After July 2021, your feed will still continue to work, but the automated emails to your subscribers will no longer be supported.

The “widget” referred to is the box labelled “Follow this Idiot by Email”, top right on a PC. If I have understood correctly – and it's hard to interpret unambiguously the words "your feed will still continue to work, but the automated emails to your subscribers will no longer be supported" – new posts will no longer be emailed to subscribers after July this year. This is a shame, as I know some of my most loyal readers rely on the emailed version to alert them to new posts (which is also in some ways superior e.g. for viewing images). In fact, most of the comments I receive via email (rather than directly onto the blog) come from users of that service. So I thought I'd better check the list, and it seems I have 685 such email "subscribers", which is a bit of a surprise, but on closer inspection it's obvious that an awful lot of those are clearly fake, algorithmic mashups of real names masquerading as Outlook users. Oddly, these are often Hispanic: things like "salazarcxdamarisfgm" (¡Hola, Damaris Salazar!) or "antolinylwmariato" (¿Qué pasa, Maria Antolin?). Who knows why? Hopefully I'm not unwittingly involved in some elaborate criminal enterprise.

Other, more general blog feeds are available that will alert you to new posts on all the blogs you want to follow, of course, and I know many readers do use those: I don't, so can't make any recommendations. The irony is that both email followers and blog-feed users are probably any blogger’s most loyal readers, but never figure in the blog statistics unless they (you!) click through to the actual blog. I "follow" a certain number of blogs myself, obviously, but do so by plodding through each of them each morning to see what's new (often nothing, with honourable exceptions) simply by serially clicking on my bookmarks. Which is inefficient, I know, but it gives a certain structure to my early morning routine. Wake up to Radio 4, make tea, have breakfast, turn on computer, see what's been posted overnight on blogs in other time zones... If nothing does get posted on a blog for months, as so often now seems the case, I relegate that blog to "dormant, possibly extinct" status, but do still check in occasionally. Optimism, or a refusal to accept reality? Some might say they’re the same thing.

This dogged attachment to routine reminds me of a curious incident, or rather, series of incidents. I recently described the cottage near Presteigne in the Welsh Borders that belonged to my partner’s parents. One night around 1979 we were sitting by the fire, when I noticed something moving on the uncarpeted slate floor near my feet. It was a tiny vole. Oblivious to the lights, the fire, the fog of tobacco smoke, and the two seated humans, it made its way under my chair, across the room, and disappeared under the door to the hallway. Strange!

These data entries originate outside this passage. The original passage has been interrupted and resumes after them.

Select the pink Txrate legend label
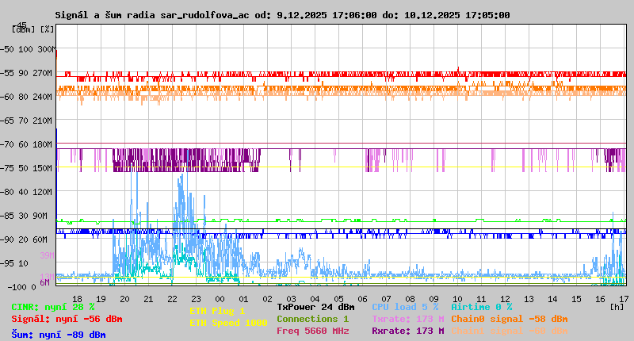The image size is (634, 341). (x=407, y=319)
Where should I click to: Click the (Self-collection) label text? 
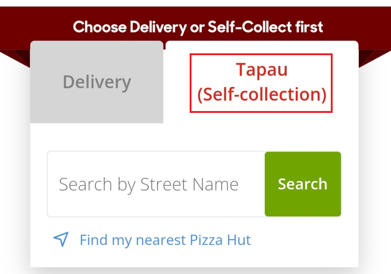click(262, 95)
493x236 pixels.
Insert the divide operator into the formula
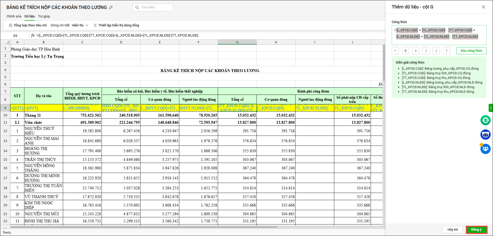coord(426,51)
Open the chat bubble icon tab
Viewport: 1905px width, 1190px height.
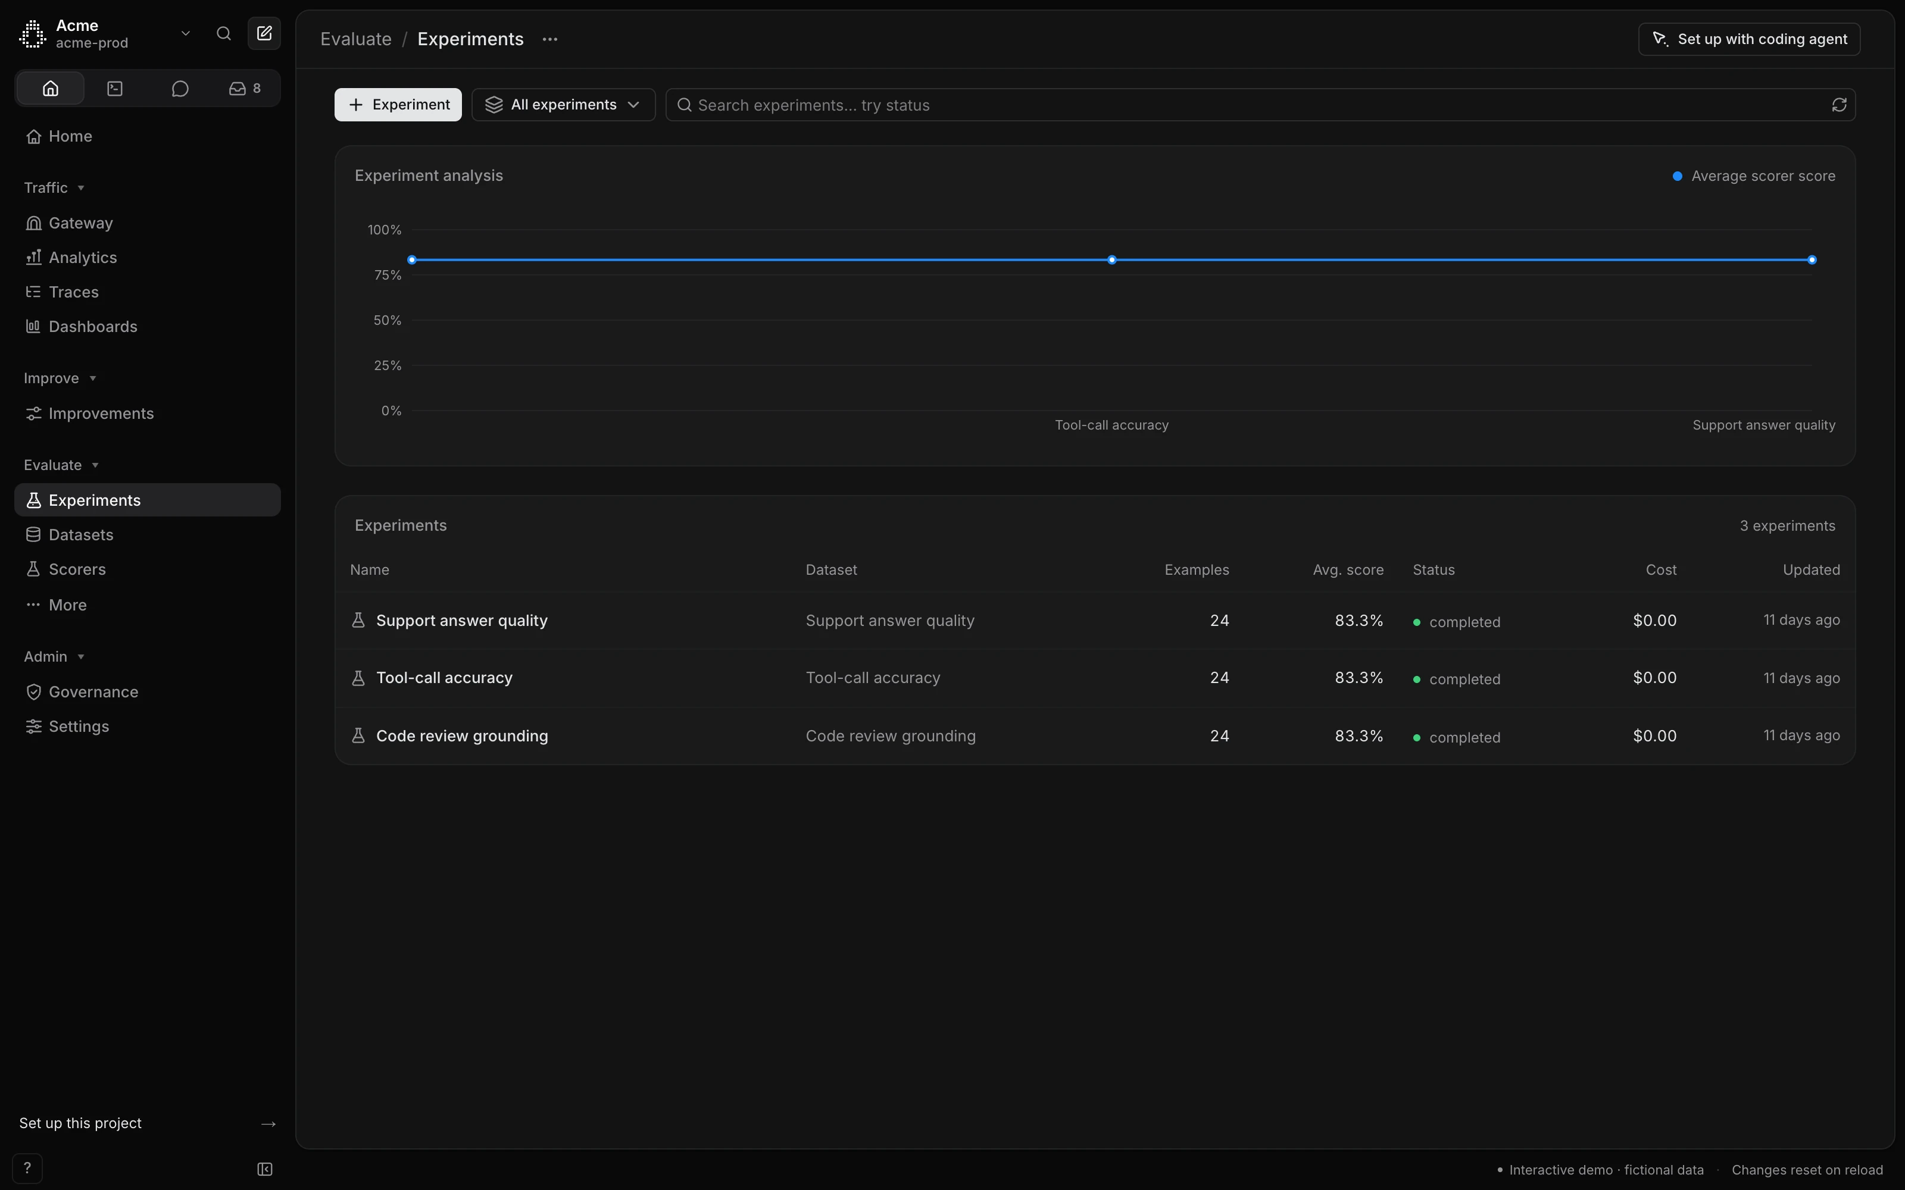[x=179, y=88]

The next night, at the same time, the same thing happened: the vole appeared from under the door on one side of the room, crossed the room, and vanished under the door on the other side of the room, utterly unbothered by our presence or scrutiny. The night after, the exact same thing: in, out, oblivious. No doubt it repeated this ritual circuit every night: after all, the variety of invertebrates that can be found within a cold, dark, damp country cottage located near a stream is surprising, and occasionally revolting. Unless you're a vole, of course.

Anyway, this is important: if you are currently receiving emailed versions of these posts, and wish to continue with an uninterrupted service, you will need to have made alternative arrangements by July. I suppose you could join me in my old-fashioned, vole-style (but statistically significant) bookmark-clicking, but I imagine that wouldn't be ideal for you, so you probably need to sign up for some sort of new-fangled blog-feed thingy (yes, yes, I know perfectly well how long RSS has been around). Alternatively, if you have not been finding the nourishment you seek here, invertebrate or otherwise, then this may be exactly the opportunity you need to quietly disappear under the door for the last time, never to return.